1969 年 72 巻 8 号 p. 1720-1723
Ziegler触媒(TiCl4-AlEt3,TiCl4-AlEt2Cl)中の金属-エチル結合へのシクロヘキセンの挿入反応について研究した。挿入反応によって生成した金属-エチルシクロヘキシル結合のメタノール分解によって得られるエチルシクロヘキサンの生成量へ与える触媒調製の諸条件が及ぼす影響について検討した。反応温度0℃,20℃ではAl/Tiモル比0.5付近でエチルシクロヘキサン生成量は最大になり,Al/Tiモル比が大きくなるとエチルシクロヘキサン生成量は減少し,Al/Tiモル比2.0付近で再び生成量の極大値を示すことが明らかになった。一方40℃の反応ではAl/Tiモル比0.5で最大を示し,Al/Tiモル比の増加とともにエチルシクロヘキサン生成量は減少した。

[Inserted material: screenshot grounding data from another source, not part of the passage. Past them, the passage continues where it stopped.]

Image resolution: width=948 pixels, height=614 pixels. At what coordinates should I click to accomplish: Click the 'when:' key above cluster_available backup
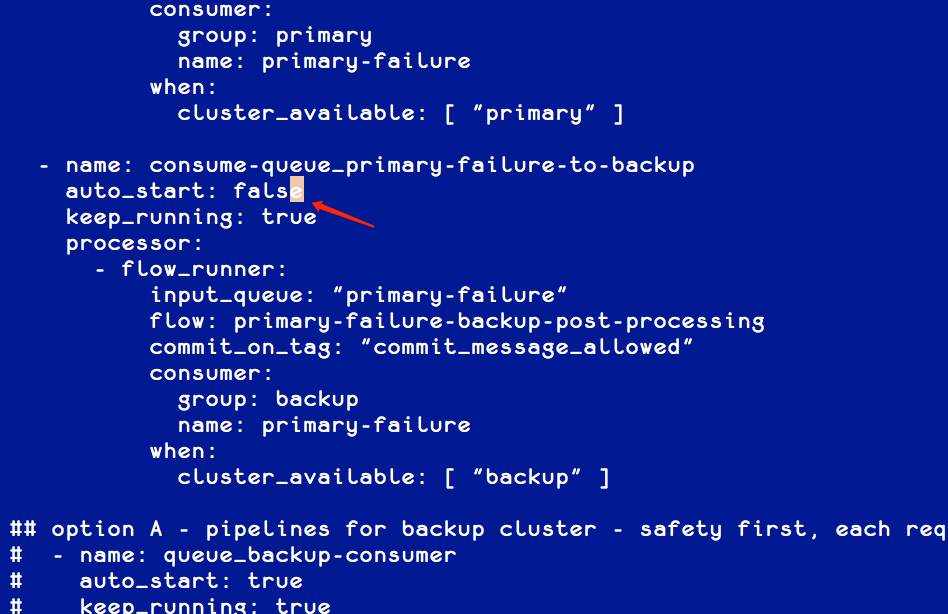(183, 451)
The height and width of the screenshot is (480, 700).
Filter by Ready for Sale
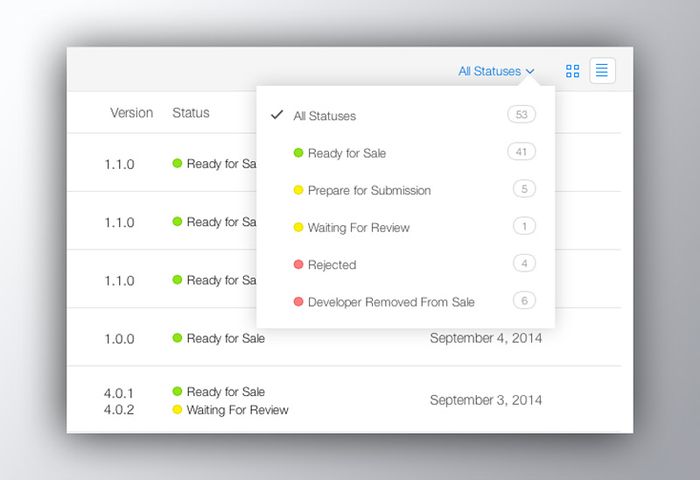click(x=346, y=153)
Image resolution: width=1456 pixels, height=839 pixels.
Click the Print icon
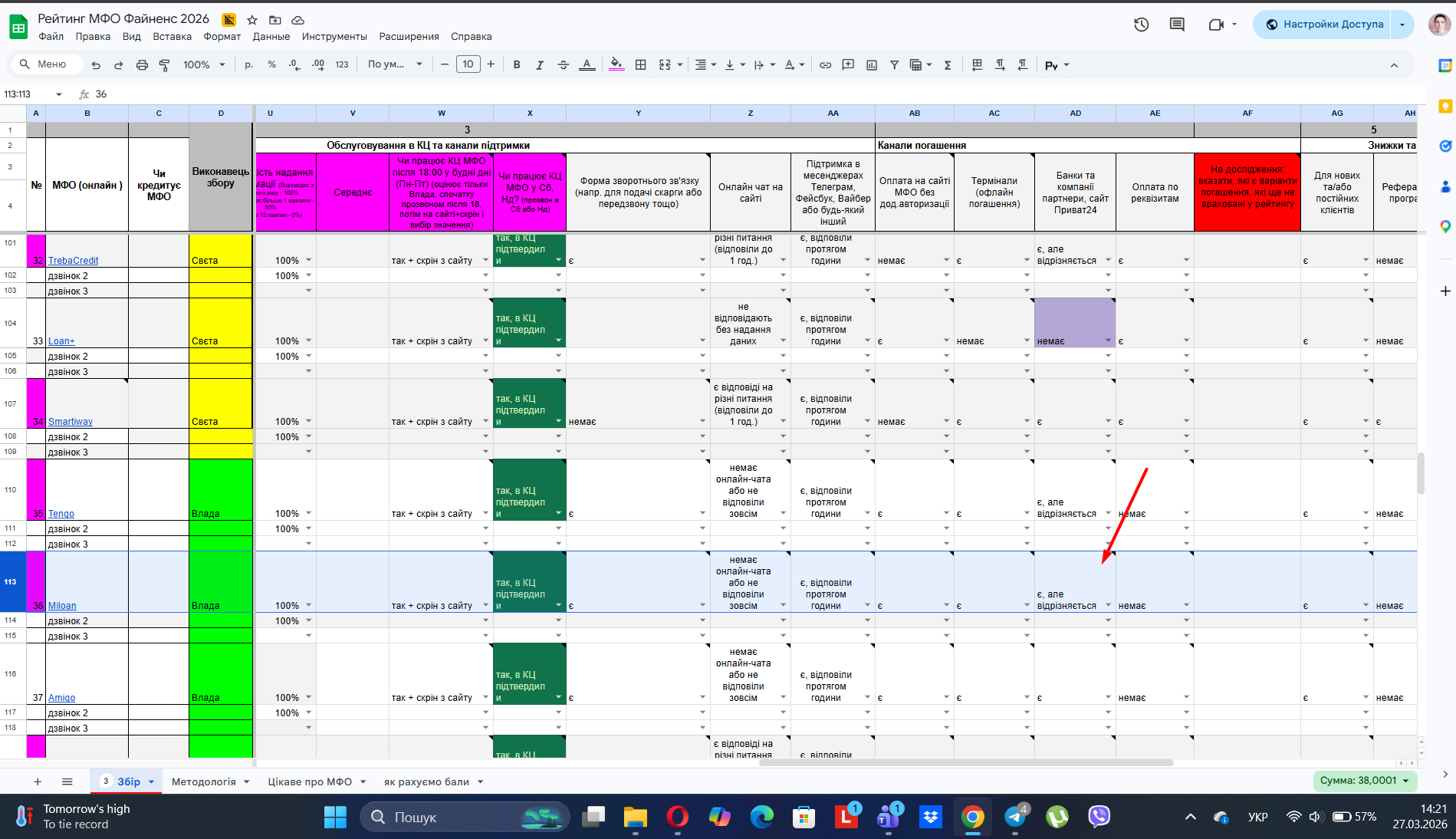coord(142,65)
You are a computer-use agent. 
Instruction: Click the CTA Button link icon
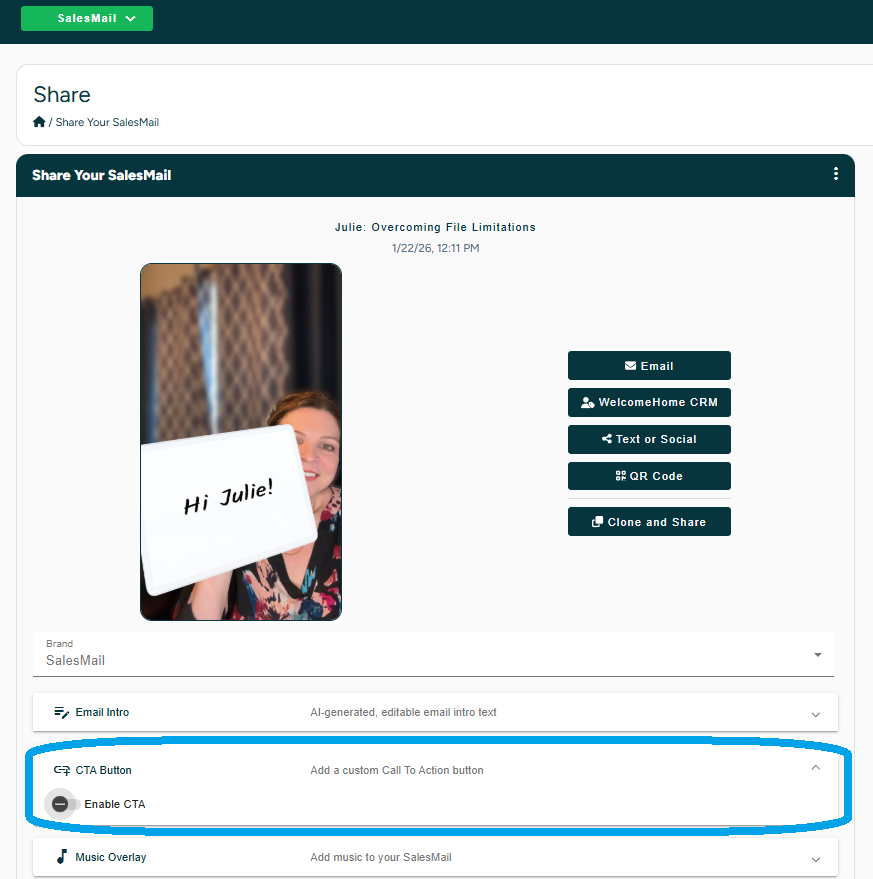click(62, 770)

Al/Tiモル比1.0以下では2-および3-エチルシクロヘキセンが得られ,これらは4価のチタン-エチル結合ヘシクロヘキセンが挿入され,4価のチタン-アルキル結合が不安定なために水素移動が容易に起り生成してくるものと結論された。
挿入反応の速度論的取り扱いを行ない見掛けの活性化エネルギー15.3kcal/mo1を得た。